Case Study 2: From Spreadsheet to Script — A Marketing Team's Python Journey

DataField.Dev

Case Study 2: From Spreadsheet to Script — A Marketing Team's Python Journey

Overview

This case study follows a fictional marketing analytics team at Greenfield Consumer Brands as they transition from Excel-based reporting to Python-based analytics over the course of six months. While the company and characters are invented, the challenges, resistance patterns, breakthrough moments, and outcomes described here are drawn from real organizational experiences documented in industry surveys and practitioner interviews. The case is designed to show you what the Python learning journey actually looks like inside a business team — not in a classroom, but on the ground.

The Company

Greenfield Consumer Brands is a mid-sized consumer packaged goods (CPG) company headquartered in Minneapolis, Minnesota. Founded in 2008, Greenfield sells organic snack foods, beverages, and personal care products through a mix of grocery chains, specialty retailers, and its own direct-to-consumer (DTC) e-commerce site. Annual revenue is approximately $280 million. The company employs 1,200 people, including a 14-person marketing department.

The Team

The marketing analytics function at Greenfield consists of five people:

Dana Whitfield (38) — Senior Marketing Analyst, 8 years at Greenfield. Dana is the team's Excel power user. She has built a complex ecosystem of interconnected spreadsheets that the entire marketing department relies on for weekly and monthly reporting. She can write VLOOKUP formulas in her sleep and has created elaborate VBA macros that automate parts of her workflow. Dana is proud of these systems and, initially, skeptical of the need to change.
Marcus Chen (26) — Marketing Analyst, 1 year at Greenfield. Marcus graduated from a business analytics program where he learned basic Python and R. He has been quietly frustrated that Greenfield's analytics stack is entirely Excel-based. He sees the limitations daily but has not felt empowered to push for change.
Priya Sharma (31) — Digital Marketing Manager, 3 years at Greenfield. Priya manages the e-commerce and paid media channels. She spends significant time manually downloading data from Google Analytics, Meta Ads Manager, and Shopify, then consolidating it in Excel for her weekly channel performance report.
James Ortiz (44) — VP of Marketing. James is results-oriented and not particularly technical. He cares about the accuracy and timeliness of the insights his team delivers, not the tools they use to produce them. He will support a change if someone can show him it will make the team faster and more reliable.
Keiko Tanaka (29) — Marketing Coordinator, 2 years at Greenfield. Keiko handles campaign execution and basic reporting. She has no coding experience and is anxious about any change that might make her feel incompetent.
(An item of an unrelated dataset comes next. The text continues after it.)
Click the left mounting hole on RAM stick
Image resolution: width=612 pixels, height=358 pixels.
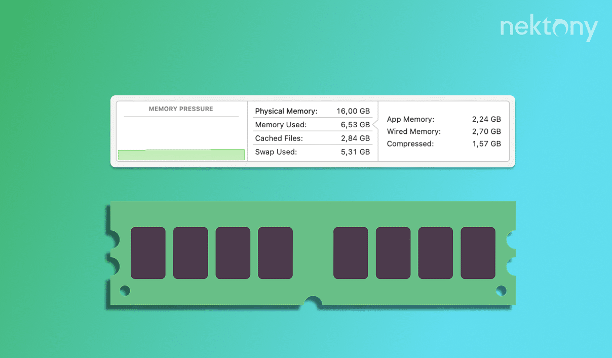tap(125, 291)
Month 1: The Breaking Point

The catalyst for change was not a strategic initiative — it was a crisis.

On the first Monday of March, Dana arrived at work to discover that her master reporting workbook — a 23-tab Excel file called Marketing_Master_v47_FINAL_FINAL.xlsx — had corrupted over the weekend. The file would not open. IT recovered a backup, but it was three weeks old. Three weeks of updates, formula refinements, and data entries were lost.
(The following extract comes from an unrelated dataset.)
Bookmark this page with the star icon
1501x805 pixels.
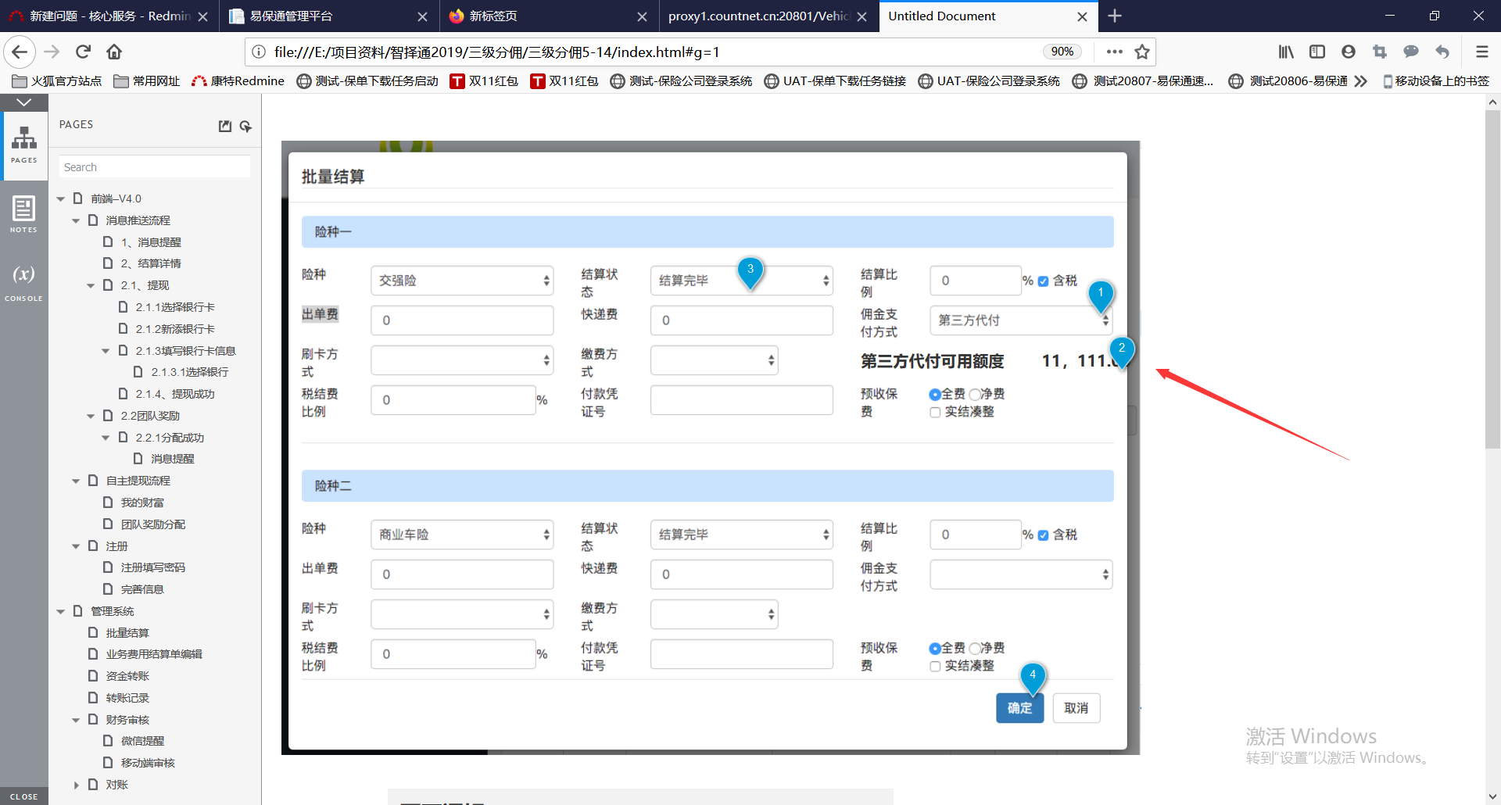[1142, 52]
Dana spent the next four days rebuilding the workbook from memory and partial records. By Thursday, she had recovered most of it, but two formulas were producing different numbers than before, and she could not determine which version was correct. The weekly report went out on Friday with a footnote: "Some figures are approximate due to a data recovery issue."
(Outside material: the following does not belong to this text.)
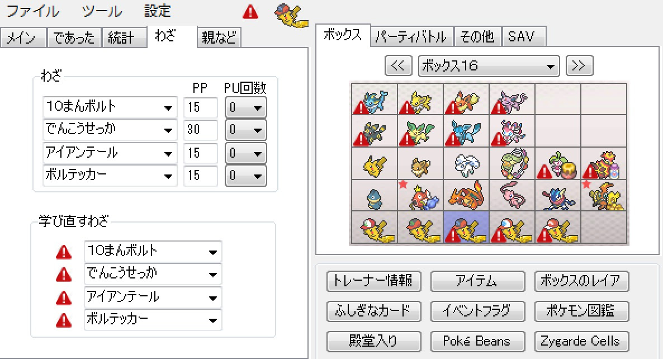This screenshot has width=663, height=359.
Task: Click warning icon beside relearn move 10まんボルト
Action: [64, 252]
James Ortiz was not happy. "We're running a $40 million marketing budget based on 'approximate' figures?" he said in their Friday check-in. "How do we make sure this doesn't happen again?"

Dana's answer — better backup procedures, more careful version control of spreadsheets — was reasonable but incremental. Marcus, who had been waiting for an opening, offered a different perspective: "What if the reports weren't in Excel at all? What if they were generated from code — code that runs the same way every time, lives in version control, and can be re-run whenever we need it?"

James looked skeptical. "Show me," he said.

Month 2: The Proof of Concept

Marcus spent the next two weeks building a proof of concept. He chose the weekly channel performance report — Priya's responsibility — because it was well-defined, time-consuming, and painful.

Priya's existing process:

Log into Google Analytics. Download a CSV of website traffic by channel and date. (10 minutes)
Log into Meta Ads Manager. Download a CSV of Facebook and Instagram ad performance. (10 minutes)
Log into Shopify. Download a CSV of e-commerce revenue by source. (10 minutes)
Open all three CSVs in Excel. Manually align date ranges and channel names. (20 minutes)
Copy and paste data into the master reporting template. (15 minutes)
Update formulas and pivot tables. Fix any that broke. (20 minutes)
Format charts and tables. (15 minutes)
Export to PDF and email to James and the broader team. (10 minutes)

Total time: approximately 2 hours every Monday morning.

Marcus built a Python script that automated steps 1 through 6. The script:

import pandas as pd

# Load data from CSV exports (in production, these would come from APIs)
ga_data = pd.read_csv("google_analytics_export.csv")
meta_data = pd.read_csv("meta_ads_export.csv")
shopify_data = pd.read_csv("shopify_export.csv")

# Standardize column names
ga_data.columns = [col.lower().replace(" ", "_") for col in ga_data.columns]
meta_data.columns = [col.lower().replace(" ", "_") for col in meta_data.columns]
shopify_data.columns = [col.lower().replace(" ", "_") for col in shopify_data.columns]

# Standardize date formats
ga_data["date"] = pd.to_datetime(ga_data["date"])
meta_data["date"] = pd.to_datetime(meta_data["date"])
shopify_data["date"] = pd.to_datetime(shopify_data["date"])

# Merge datasets
combined = ga_data.merge(shopify_data, on=["date", "channel"], how="left")
combined = combined.merge(meta_data, on=["date", "channel"], how="left")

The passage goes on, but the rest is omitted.